WORK REQUIRED: Write only the number of lines in the records beneath that hold "Kärra".

::: SUPPLIED RECORDS

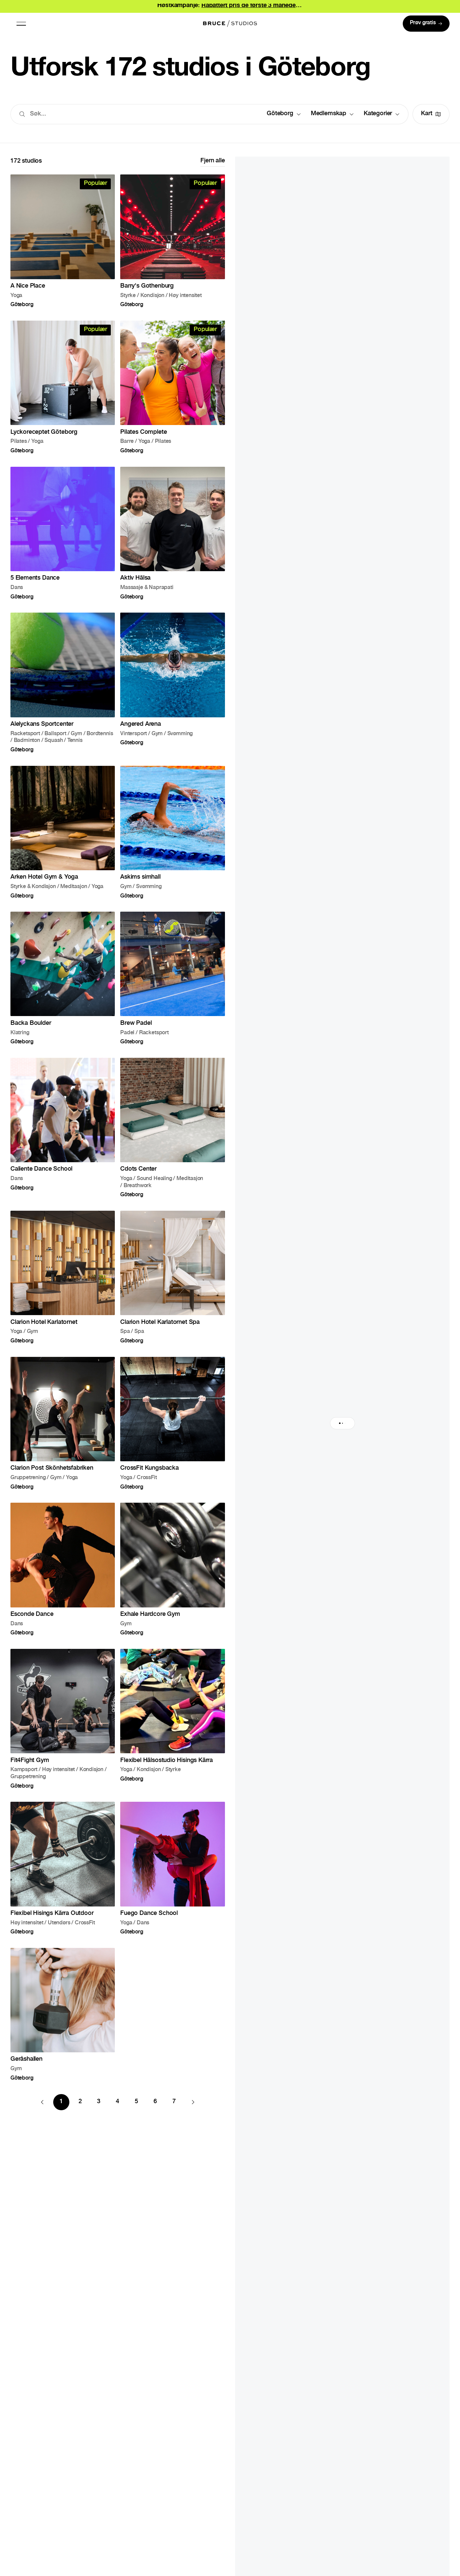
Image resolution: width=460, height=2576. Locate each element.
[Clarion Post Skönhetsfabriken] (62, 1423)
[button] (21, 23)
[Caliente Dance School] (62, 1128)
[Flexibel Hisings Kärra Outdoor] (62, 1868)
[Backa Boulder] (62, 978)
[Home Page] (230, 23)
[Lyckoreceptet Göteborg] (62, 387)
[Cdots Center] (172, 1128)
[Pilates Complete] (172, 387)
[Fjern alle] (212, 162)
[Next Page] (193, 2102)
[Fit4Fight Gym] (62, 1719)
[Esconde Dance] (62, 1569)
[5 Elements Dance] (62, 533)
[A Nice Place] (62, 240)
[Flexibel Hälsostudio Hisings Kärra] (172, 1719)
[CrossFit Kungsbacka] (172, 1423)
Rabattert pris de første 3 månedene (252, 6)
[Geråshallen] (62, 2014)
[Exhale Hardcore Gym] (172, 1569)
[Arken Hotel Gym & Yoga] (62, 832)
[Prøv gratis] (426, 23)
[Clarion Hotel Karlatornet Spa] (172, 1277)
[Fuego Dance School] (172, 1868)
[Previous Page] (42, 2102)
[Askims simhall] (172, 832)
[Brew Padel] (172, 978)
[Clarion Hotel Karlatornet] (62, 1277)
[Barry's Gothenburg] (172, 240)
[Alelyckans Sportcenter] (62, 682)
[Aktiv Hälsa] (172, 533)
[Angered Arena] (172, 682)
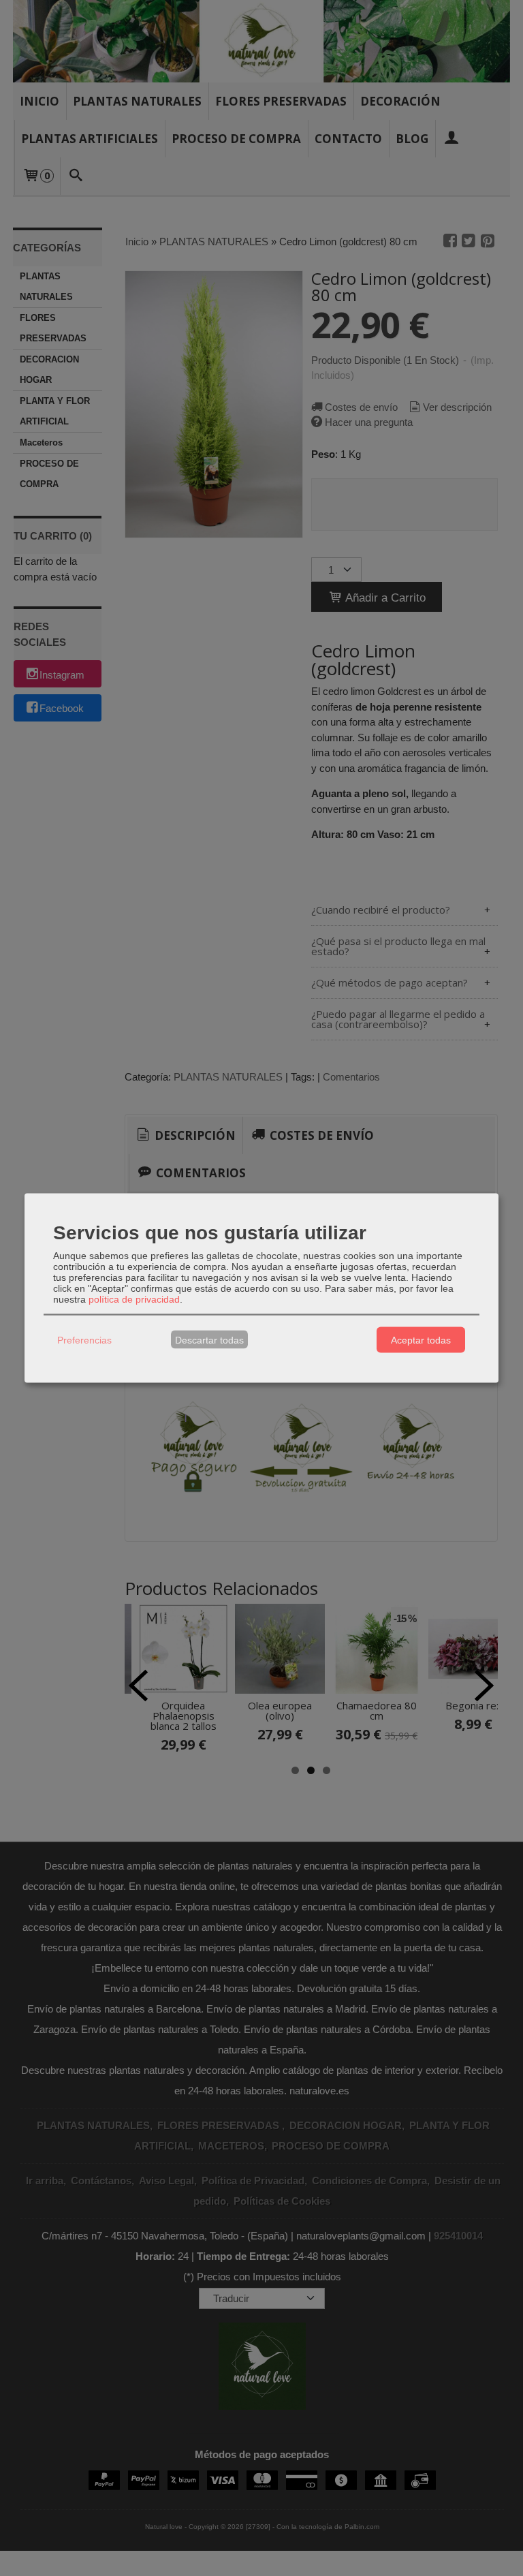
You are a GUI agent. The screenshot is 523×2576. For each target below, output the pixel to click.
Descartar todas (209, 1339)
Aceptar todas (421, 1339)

::::::

PROBLEM SOLUTION: 2